■ EXERCISE INSTRUCTIONS: Each line of the material below that holds the word "computer" needs to be copied.

■ RECORDS SUPPLIED:
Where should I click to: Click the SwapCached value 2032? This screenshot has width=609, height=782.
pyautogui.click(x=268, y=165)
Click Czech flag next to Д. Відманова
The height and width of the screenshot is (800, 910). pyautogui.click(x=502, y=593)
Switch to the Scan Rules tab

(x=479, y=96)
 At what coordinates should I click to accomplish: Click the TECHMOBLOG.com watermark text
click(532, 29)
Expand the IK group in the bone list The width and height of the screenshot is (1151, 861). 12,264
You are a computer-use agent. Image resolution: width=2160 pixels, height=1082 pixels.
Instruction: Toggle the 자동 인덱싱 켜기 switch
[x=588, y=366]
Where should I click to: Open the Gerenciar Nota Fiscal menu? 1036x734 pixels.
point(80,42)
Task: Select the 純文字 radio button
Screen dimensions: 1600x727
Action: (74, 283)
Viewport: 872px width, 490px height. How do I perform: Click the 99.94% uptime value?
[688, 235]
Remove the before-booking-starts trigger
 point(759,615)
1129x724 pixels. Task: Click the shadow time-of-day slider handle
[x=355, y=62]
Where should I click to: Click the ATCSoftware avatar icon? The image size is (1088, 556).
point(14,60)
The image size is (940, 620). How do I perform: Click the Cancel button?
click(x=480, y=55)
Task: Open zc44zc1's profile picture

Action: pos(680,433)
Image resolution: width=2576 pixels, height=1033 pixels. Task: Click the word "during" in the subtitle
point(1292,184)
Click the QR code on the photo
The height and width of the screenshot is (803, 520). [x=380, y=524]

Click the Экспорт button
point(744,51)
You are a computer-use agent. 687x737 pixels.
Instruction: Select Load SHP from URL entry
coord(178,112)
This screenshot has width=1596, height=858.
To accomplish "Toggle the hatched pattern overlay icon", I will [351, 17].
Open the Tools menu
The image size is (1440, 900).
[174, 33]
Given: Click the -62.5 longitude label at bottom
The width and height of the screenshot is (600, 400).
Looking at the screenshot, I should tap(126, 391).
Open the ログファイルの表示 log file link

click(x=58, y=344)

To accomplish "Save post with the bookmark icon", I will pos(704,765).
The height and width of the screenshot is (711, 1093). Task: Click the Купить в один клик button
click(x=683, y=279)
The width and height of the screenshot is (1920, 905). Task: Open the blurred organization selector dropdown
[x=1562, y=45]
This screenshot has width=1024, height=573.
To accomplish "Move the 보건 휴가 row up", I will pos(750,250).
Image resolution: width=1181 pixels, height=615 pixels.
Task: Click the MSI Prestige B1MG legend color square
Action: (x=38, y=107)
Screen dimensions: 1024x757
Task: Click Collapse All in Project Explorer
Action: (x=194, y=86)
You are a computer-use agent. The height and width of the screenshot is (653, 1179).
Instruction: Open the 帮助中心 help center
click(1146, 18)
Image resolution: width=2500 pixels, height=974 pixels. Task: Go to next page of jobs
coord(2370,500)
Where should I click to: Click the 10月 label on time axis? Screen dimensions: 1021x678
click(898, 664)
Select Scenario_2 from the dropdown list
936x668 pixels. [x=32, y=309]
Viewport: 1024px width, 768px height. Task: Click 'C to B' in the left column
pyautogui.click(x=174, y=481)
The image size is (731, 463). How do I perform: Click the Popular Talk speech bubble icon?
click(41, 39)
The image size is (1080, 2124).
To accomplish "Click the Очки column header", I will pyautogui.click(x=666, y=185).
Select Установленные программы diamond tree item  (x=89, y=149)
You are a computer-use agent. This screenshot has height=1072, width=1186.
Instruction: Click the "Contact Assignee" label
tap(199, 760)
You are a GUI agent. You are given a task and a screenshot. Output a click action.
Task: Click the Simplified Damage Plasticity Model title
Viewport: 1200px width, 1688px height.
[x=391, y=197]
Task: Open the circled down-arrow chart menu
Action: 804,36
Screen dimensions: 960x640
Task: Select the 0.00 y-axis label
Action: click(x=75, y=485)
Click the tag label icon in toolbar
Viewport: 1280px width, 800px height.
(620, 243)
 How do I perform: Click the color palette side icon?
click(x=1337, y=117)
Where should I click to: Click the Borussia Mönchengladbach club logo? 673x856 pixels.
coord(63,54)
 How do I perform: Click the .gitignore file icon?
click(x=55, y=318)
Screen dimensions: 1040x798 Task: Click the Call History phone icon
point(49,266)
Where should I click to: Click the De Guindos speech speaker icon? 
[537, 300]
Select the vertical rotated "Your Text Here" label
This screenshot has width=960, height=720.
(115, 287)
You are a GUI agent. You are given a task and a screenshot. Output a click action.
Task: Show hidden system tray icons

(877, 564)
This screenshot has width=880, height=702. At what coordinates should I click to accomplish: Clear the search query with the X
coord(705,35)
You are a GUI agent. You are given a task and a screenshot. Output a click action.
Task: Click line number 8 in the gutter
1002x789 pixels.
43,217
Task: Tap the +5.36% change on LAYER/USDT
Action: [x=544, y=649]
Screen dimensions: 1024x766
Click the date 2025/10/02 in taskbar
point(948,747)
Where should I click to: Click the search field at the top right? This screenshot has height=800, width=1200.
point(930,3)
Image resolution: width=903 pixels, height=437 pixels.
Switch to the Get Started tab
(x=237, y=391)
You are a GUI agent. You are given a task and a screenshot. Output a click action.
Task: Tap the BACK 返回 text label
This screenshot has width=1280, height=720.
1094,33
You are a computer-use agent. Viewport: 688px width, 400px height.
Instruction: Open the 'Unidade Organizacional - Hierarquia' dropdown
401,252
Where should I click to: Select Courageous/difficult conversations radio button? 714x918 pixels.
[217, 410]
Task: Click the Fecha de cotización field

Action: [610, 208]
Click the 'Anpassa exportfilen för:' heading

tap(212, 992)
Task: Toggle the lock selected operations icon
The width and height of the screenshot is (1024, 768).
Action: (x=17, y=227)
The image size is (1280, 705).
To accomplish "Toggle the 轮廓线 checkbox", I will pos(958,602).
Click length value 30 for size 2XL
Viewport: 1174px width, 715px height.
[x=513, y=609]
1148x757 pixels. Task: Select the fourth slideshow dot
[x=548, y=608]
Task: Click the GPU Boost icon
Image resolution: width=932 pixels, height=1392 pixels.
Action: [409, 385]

■ RESPONSE BELOW:
You are a computer-use agent. Image resolution: width=2160 pixels, height=1082 pixels.
You are a computer-use agent. 687x737 pixels.
You are a computer-use agent. The height and width of the screenshot is (653, 1179).
You are a computer-use agent. This screenshot has height=1072, width=1186.
You are a computer-use agent. Viewport: 688px width, 400px height.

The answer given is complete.